Это могло бы быть и описание воображаемого города Хейдука – контрмодернистская психогеографическая ситуация, – но с одной существенной разницей: его пространство конструируется уже не из ментальных откликов горожан, подвергнутых бихевиористским экспериментам архитектора, а из объектов, которые сами заняты непрерывным дрейфом. Именно игра этих персонажей, перемещающихся из города в город, формирует, по Хейдуку, психогеографическую сеть, охватывающую Новую Европу, которая не должна потерять остатки совести и предать забвению память своих прошлых жертв.

Здесь Хейдук выходит за пределы ситуационистской одержимости спектаклем, его паноптическими последствиями и начинает исследовать новый тип пространства – номадический, пересекающийся с более статичным пространством устоявшихся городских реальностей. Можно сослаться на различение, проведенное Делёзом и Гваттари в «Трактате о номадологии. Машина войны», между «государственным» и «номадическим» пространствами. Оседлое пространство, осознанно поделенное, замкнутое и разделенное институтами власти, противопоставляется гладкому, текучему, несвязному пространству кочевника. В западном контексте первое всегда пыталось взять второе под контроль. Таким образом Делёз и Гваттари прослеживают противостояние между государственной математикой, геометрией и кочевой наукой, основанной на динамических понятиях становления, гетерогенности, бесконечно малого, предельного перехода и непрерывной вариации. Она была намечена еще Гуссерлем в рассуждениях о «смутной» или бродячей геометрии, но не развита впоследствии. Этот дуализм находит параллель в историческом различии между кочевым и государственным трудом: «номадические» ассоциации, например союзы отходников и поденщиков, компаньонажи426, гильдии, «банды» и «ассамбляжи тел», всегда трудно поддавались подчинению и приведению в соответствие с регулярным порядком государственно-контролируемого труда. Своего рода «бандное бродяжничество», связанное с «телесным номадизмом», всегда сопротивлялось включению в поделенное пространство капиталистического развития427.

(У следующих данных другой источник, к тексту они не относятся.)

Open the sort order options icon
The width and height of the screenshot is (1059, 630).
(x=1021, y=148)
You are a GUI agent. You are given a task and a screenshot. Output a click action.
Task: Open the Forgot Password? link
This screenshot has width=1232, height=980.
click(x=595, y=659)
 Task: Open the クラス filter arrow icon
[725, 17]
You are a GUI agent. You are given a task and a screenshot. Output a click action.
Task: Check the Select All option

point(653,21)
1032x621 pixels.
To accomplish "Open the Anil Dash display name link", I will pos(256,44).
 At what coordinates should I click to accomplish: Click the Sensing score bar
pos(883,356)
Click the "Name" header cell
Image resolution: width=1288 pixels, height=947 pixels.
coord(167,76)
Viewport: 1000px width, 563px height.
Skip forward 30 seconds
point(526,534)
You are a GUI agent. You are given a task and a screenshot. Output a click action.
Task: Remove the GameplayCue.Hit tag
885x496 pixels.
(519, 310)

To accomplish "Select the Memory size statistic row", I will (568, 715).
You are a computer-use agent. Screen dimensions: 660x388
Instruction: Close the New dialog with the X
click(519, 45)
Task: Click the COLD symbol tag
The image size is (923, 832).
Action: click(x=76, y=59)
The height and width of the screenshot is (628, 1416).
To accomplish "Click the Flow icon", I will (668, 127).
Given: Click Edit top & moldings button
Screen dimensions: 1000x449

В этом контексте можно было бы вывести определенный тип номадизма, ассоциирующий язык тела структур Хейдука с подвижным пространством, в котором они обитают и которое не может быть ассимилировано нормальным пространством города. Это была бы, так сказать, партизанская война племени, разворачивающаяся в зазорах оседлых сообществ, это был бы цыганский табор, странным образом предвещающий тех новых номадов, высвобожденных (или изгнанных) из-под территориального регулирования недавно «освобожденных» стран бывшего восточного блока. Здесь, в царстве воображения, образы странствующего ремесленника-архитектора намекают на возможные стратегии артикуляции того, что Михаил Игнатьефф недавно назвал «потребностью в страннике»428.